“I don’t do much sun or planet photography,” he said. “I’m not that savvy when it comes to stuff like this.”
His forte is the mesmerizing night sky, where the reach of his reflector telescope stretches to unfathomable distances. Recently, he photographed the long tails of the Antennae galaxies in the midst of a galactic collision about 45 million light-years away. An image of a spiral galaxy in the Virgo Cluster looks like a flattened pink tulip petal on a pond. A hazy shot of the Monkey Head Nebula is tinted with vibrant blues, reds and oranges.
“It’s the looking into the night sky for me,” Walker said. “It’s the art aspect of it for me. Taking the pictures you get and turning them into what they become, no two people can make it look the exact same. I’ve gotten to be pretty good at it.”
Walker, winner of the 2016 P.G.A. Championship, said he became attracted to the hobby about seven years ago, simply with a telescope in his backyard. He began to drive outside the city to avoid the light pollution. Then he started investing in better equipment, better cameras. Using the handle JWalk, he began lingering around online forums dedicated to enthusiasts.

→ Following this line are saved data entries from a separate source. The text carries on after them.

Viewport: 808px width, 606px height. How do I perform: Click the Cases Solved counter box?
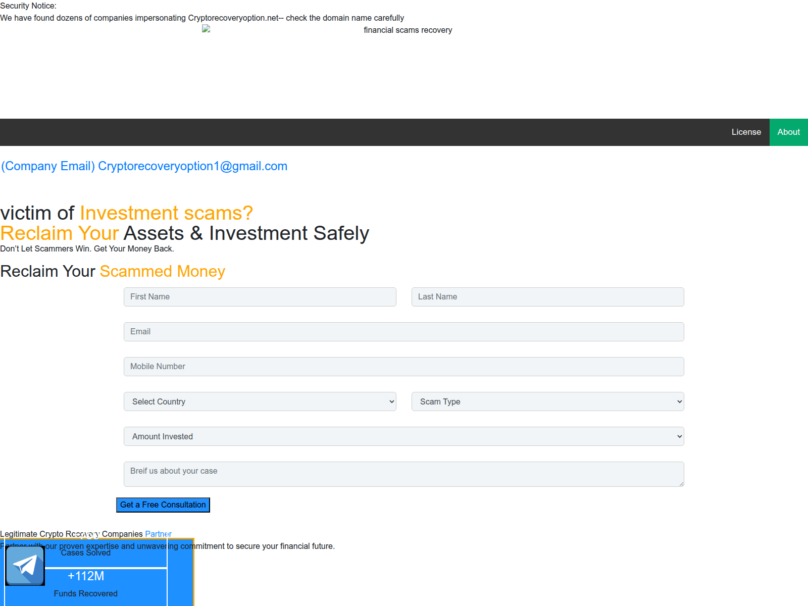point(85,552)
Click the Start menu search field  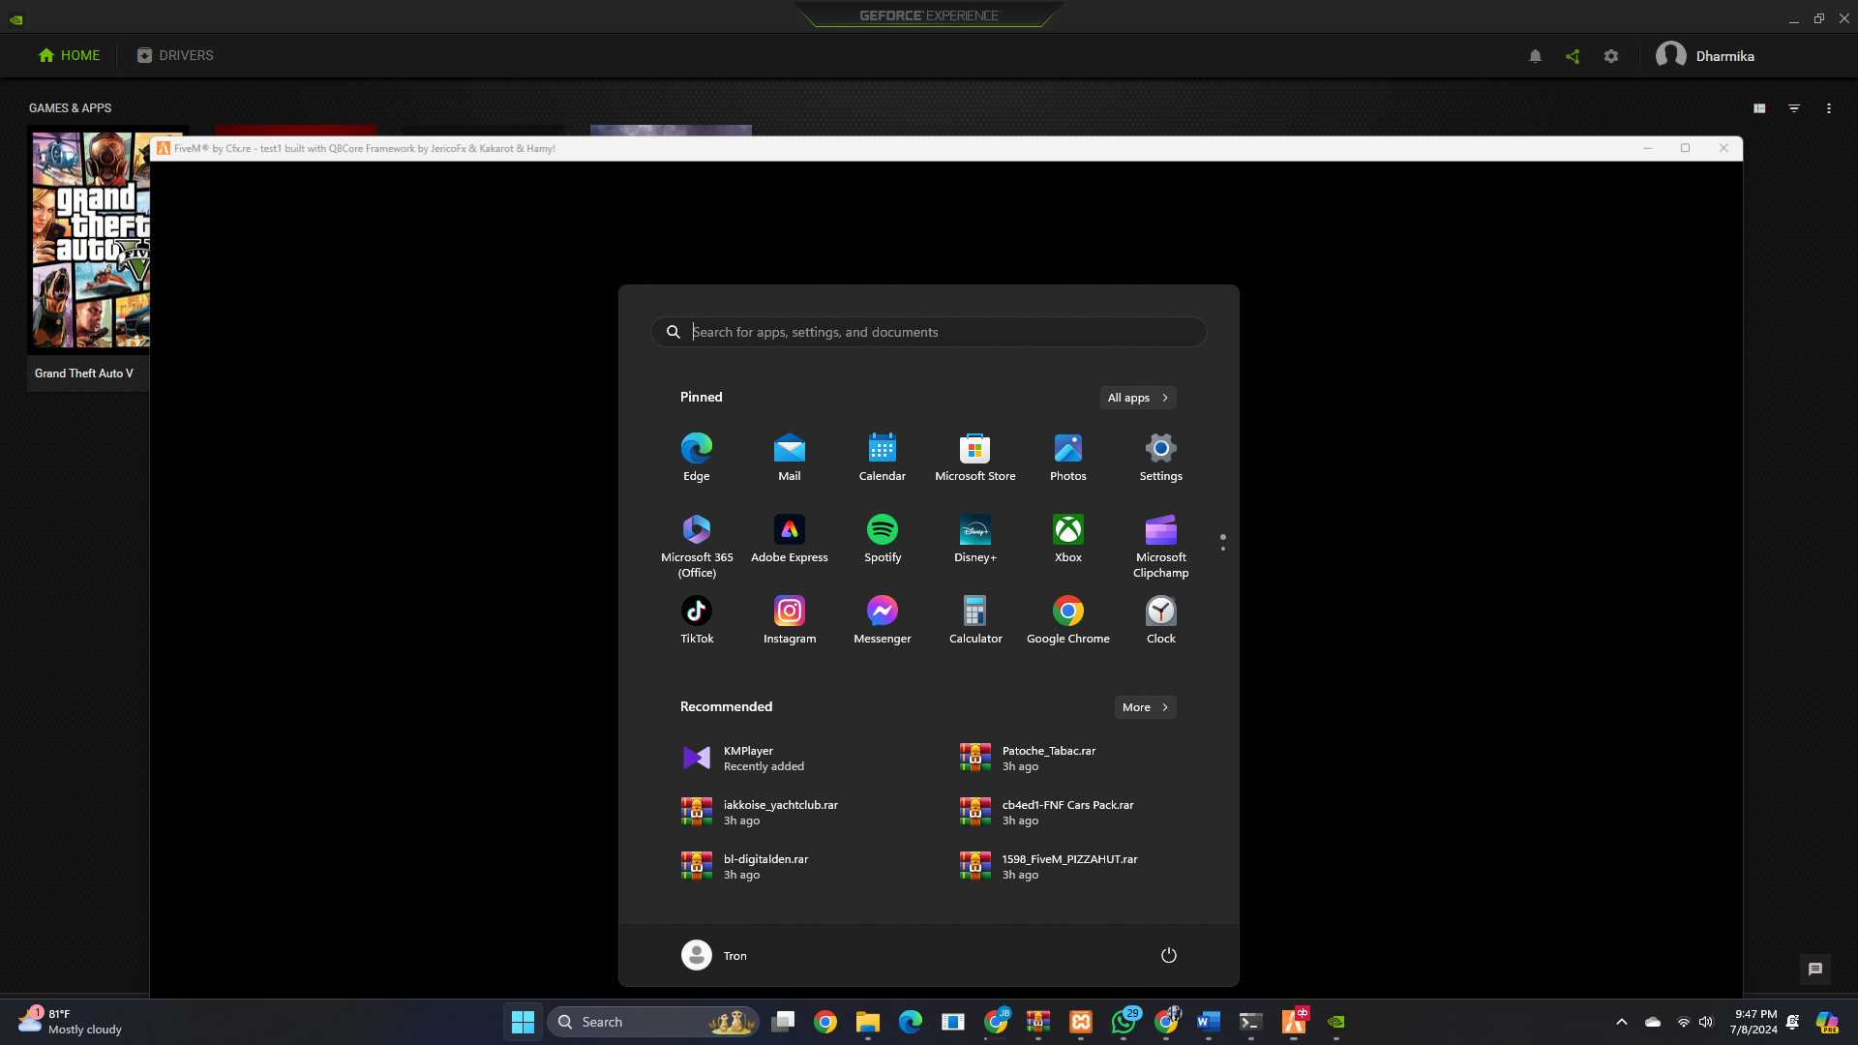929,332
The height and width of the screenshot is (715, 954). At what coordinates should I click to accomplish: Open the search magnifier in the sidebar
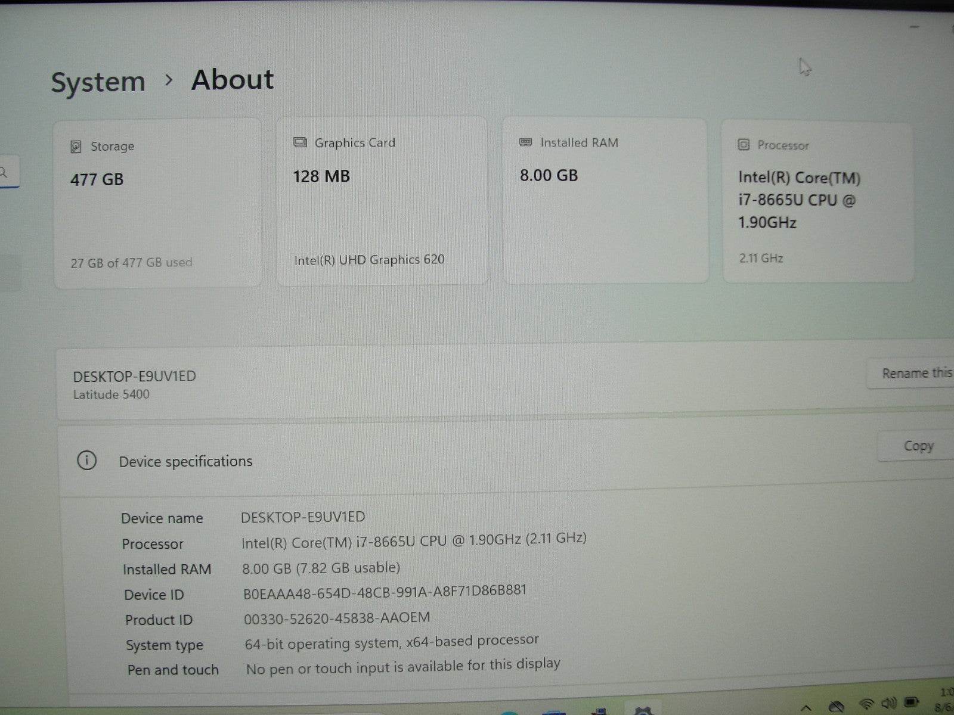pos(4,173)
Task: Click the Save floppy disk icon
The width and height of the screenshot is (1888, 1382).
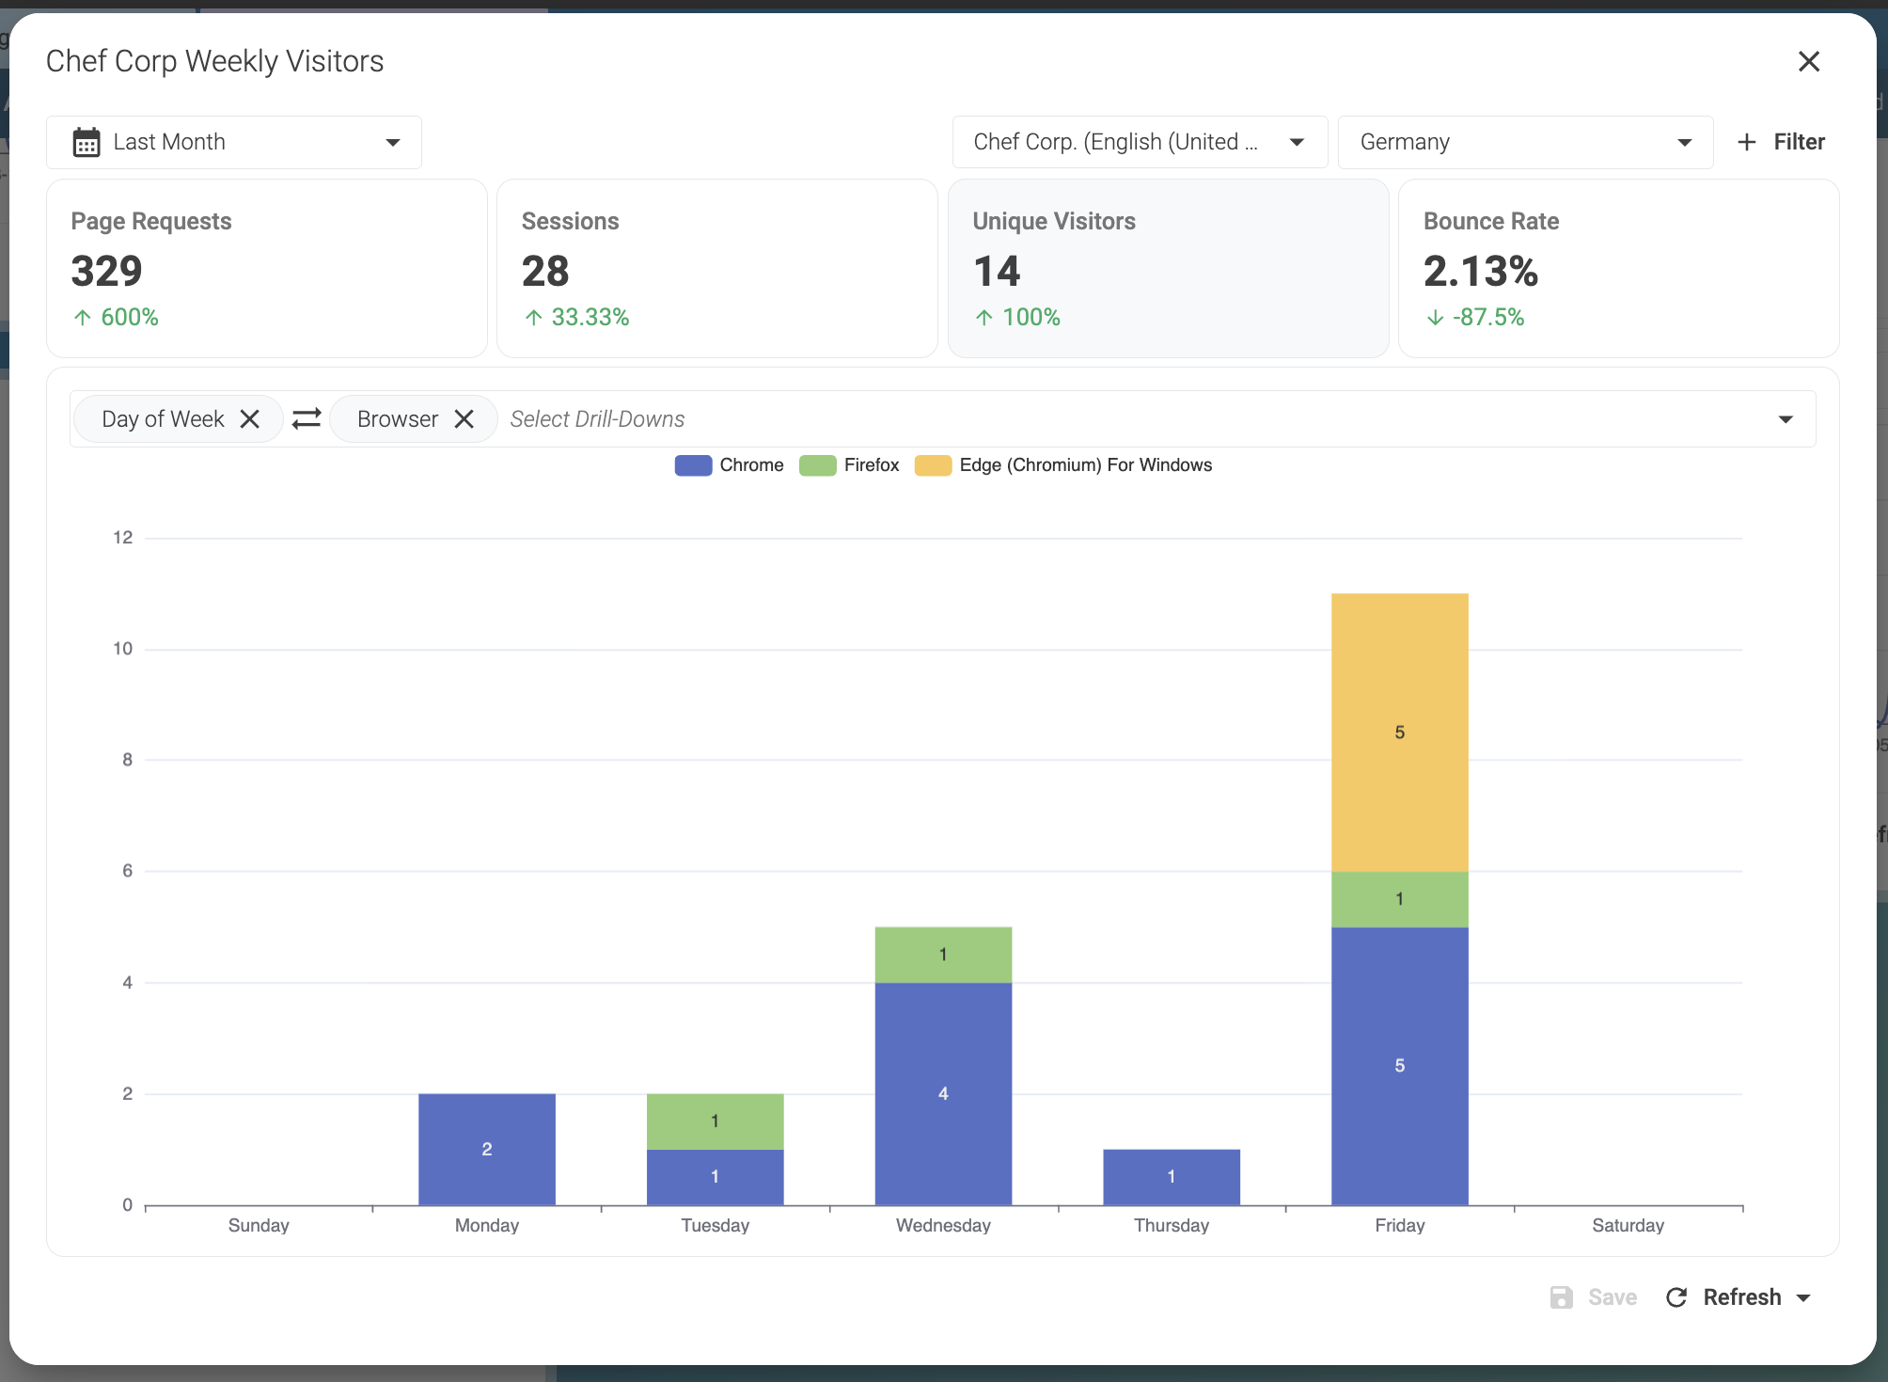Action: 1561,1297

Michael Miller, an astrophotography hobbyist from Arizona, began corresponding with him to share tips about techniques and processing.
“I had no idea he was a professional golfer,” Miller said by telephone.
Few did, until Walker showed up at the 2013 Advanced Imaging Conference in San Jose, Calif. — a gathering of astrophotographers — the same week he won the Frys.com Open at CordeValle Golf Club.
“The astrophotography community — we’re all kind of like a bunch of geeks,” said Rob Gendler, a physician in Connecticut who has been doing astrophotography for 25 years. “We don’t get to meet really famous people doing astrophotography.”
That Walker has taken to it did not surprise Lonnie Wege, a former college golfer and longtime family friend who is now a sales manager for Celestron.
“Astrophotography and golf are actually really similar,” Wege said. “You have to have the personality that you’re willing to be really bad at it for a long time before you become really good at it.”
Today, Walker shares a telescope with Miller at the Sierra Remote Observatories near Fresno, Calif. As Miller described it, he typically handles the maintenance and setup of the equipment, and Walker handles the processing of the images, turning raw data into the richly evocative photographs he shares on social media.
The process takes hours, sometime days to complete, and one stray cloud can ruin the effort. Walker’s images have earned him respect from the astrophotography community.
“It’s a high-precision hobby,” Gendler said. “It takes a lot of attention to detail. Jimmy has applied his discipline and hard work and the high expectations of himself for astrophotography, and it really shows.”
A few of his colleagues on tour have taken notice as well. This summer, Miller said, he had been chatting on the phone with Walker about their telescope when an unfamiliar voice in the background asked how they know where to point the equipment to capture their images.
It was Jordan Spieth.
“Jimmy will see things in a second that just come natural to him that I’m totally blind and oblivious to,” Miller said. “He has a real natural talent. He’s very artistic that way.”
Lately, Walker’s hobby has been forced to take a bit of a back seat as his struggle with Lyme disease monopolizes most of his free time. Entering the FedEx Cup ranked 101st, with one top-10 finish this season, in January, Walker was in top form Wednesday, shooting five under par to tie with Rickie Fowler for the top score in a pro-am. A day earlier, he was in Boston to see an infectious disease expert at Harvard.
The illness, which he said had affected him since Thanksgiving, continues to confound and frustrate him.
“I have these episodes — I don’t know when they’re going to hit,” Walker said. “I had three really good weeks in a row and then, bam, this week I just feel awful. It’s a bummer. It’s just kind of the way it goes.”
Though he was disappointed to miss Monday’s event, Walker knows another total solar eclipse will occur in 2024, carving a path across his native Texas.
He will plan his schedule better this time.
“It’s amazing how many people got behind it and it was big news,” Walker said. “It’s cool. Science is cool. It’s cool to see people getting into it, because it’s quite an experience if you can go see a totality and the 360-degree sunset.”